Macabre…ish Horror Review: Extinction: Patient Zero
Extinction: Patient Zero, 2014/ 1 hr 20 min.
Scientists are to go beneath the ice to a hundreds of thousands of years old lake, in the South Pole. They hope to discover unique life forms. Well, that’s how it started. When they finally do find something, the mission changes.
Drs. Jennifer Harding (Rebecca Blumhaven), Robert Cooper (Nick Stevenson), Malcolm Simmons (Corin Nemec) wake up on the floor of their safe room with alarms blaring around them, they had 20 seconds to clear the room before it locked down but they missed that window.
Now they have 70 minutes to evacuate before the room is filled with pure oxygen, then napalm and ignited. Everything, down to the cellular level, will be destroyed. Dr. Simmons, is out cold and there’s someone else, Army Corporal Carver (William Coleman), he’s out and has been shot but he soon wakes up.
The room is in a bunker, in lock down because of the containment protocol, so they can’t just walk out. They need two independent codes to get out and Simmons has one of the codes. But there might be a way out, Simmons, once said that only one code is needed if it is used outside the safe room.
Then Dr. Harding remembers the virtual personal network that can be used to contact someone within their network. So she sends out an S.O.S. and soon they get a response from someone known as Mr. Lang (Fabian Martinez), he explains there was an outside breach and security leak. He says there is contamination and he’s being very vague about whether or not they are going to be let out. Which thoroughly freaks Cooper out.
Dr. Cooper confesses to Carter that they create viruses. A weapon that could potentially leave an enemy’s lands uninhabitable for a few hundred years. It was meant to be a nuclear deterrent and now it’s a cheaper alternative to WW3. A designer, smart virus. And it looks like the cat’s out of the bag.
Mr. Lang calls them back with bad news, the facility was the target of a terrorist attack and teams are there investigating. Dr. Harding was warned, by text, that Carter is one of those terrorists. She is ordered to disarm and contain him. And she does.
When Mr. Lang calls back, he’s less than helpful and suddenly doesn’t sound like he knows what’s going on at all. Harding decides they’ll try to escape on their own. She wants to try to wake Simmons and see if she can get his code. They wake him up with smelling salts.

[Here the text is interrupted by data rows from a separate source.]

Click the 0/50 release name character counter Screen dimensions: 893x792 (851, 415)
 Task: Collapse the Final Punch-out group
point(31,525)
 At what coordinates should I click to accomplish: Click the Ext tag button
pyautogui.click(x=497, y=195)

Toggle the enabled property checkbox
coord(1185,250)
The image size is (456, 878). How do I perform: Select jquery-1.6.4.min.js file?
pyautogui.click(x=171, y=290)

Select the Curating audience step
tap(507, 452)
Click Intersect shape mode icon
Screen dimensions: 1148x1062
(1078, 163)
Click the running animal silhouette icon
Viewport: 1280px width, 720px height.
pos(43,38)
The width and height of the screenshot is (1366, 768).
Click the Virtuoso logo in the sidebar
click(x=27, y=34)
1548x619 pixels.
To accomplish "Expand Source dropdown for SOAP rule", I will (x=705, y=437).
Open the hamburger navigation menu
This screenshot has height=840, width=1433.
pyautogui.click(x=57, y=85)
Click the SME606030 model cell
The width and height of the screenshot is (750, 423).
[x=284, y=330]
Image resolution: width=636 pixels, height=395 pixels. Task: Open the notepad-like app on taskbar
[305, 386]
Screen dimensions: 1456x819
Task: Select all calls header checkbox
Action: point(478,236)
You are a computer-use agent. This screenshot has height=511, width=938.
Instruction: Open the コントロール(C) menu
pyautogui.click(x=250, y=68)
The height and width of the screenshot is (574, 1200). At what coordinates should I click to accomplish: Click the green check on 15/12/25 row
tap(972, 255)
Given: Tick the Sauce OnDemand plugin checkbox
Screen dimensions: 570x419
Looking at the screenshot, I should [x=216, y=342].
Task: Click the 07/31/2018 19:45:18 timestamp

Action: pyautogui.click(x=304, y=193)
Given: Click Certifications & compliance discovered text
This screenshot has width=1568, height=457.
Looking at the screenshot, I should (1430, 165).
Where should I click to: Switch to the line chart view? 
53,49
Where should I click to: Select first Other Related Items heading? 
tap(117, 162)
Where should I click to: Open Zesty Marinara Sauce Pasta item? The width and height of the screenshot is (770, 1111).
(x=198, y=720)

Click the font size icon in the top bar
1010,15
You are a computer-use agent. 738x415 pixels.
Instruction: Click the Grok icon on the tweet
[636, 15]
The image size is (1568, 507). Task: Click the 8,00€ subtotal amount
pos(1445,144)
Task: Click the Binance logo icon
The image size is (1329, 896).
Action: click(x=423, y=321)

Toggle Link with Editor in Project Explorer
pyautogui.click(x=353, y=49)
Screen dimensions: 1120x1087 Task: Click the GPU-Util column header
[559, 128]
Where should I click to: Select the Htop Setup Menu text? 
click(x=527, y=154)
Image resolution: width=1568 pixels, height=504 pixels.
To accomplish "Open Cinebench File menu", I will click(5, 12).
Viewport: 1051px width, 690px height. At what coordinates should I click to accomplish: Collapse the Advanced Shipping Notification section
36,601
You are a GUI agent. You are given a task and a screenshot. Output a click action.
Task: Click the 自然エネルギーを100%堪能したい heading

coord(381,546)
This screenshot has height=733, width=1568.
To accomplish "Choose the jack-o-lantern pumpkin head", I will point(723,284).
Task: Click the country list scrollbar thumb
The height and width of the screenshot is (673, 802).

And Dr. Simmons has bad news. He says there’s no way to leave the room, they’re contaminated. He tells what he remembers about the gun men in the lab, shooting everyone. He tells them the only reason the alarms would go off is if it detected contamination.
But he knows what the gunmen were looking for and he still has it on him. Deadlier than ebola, there’s no cure, the little vile contains the extinction strain. A cholera, smallpox, botulism and bubonic amalgamation who’s sequence was completed 2 weeks ago by Dr. Simmons. The vial contains enough plague to kill three quarters of Earth’s population. This was a top secret program, within the program. He also has the only antidote.
Harding and Cooper helped to create it and never knew. But they work for a weapons manufacturer and probably should have known.
So Simmons, with 20 minutes left, decides they are going to stay and be evaporated with the virus to keep it contained. In an act of desperation, Cooper grabs the gun and demands the code. While they wrestle with the gun, Cooper is shot. Then Harding grabs the gun and shoots Simmons, demanding the code. She gets it and leaves. Leaving Simmons and Harding to fight each other and die in the safe room.
Once Dr. Harding’s outside, she starts to cough up blood and black fluid and calls her sister to say goodbye. But before she dies, some good samaritans arrive and call an ambulance. Just like that, the virus is out and spreads like wild fire.
This thriller was directed by Joe Eckhardt and has only four actors for most of the movie. And takes place in mostly one room. The actors were very good but this is more about the story because most of what happens is told to the audience, rather than shown. Not bad for what it is.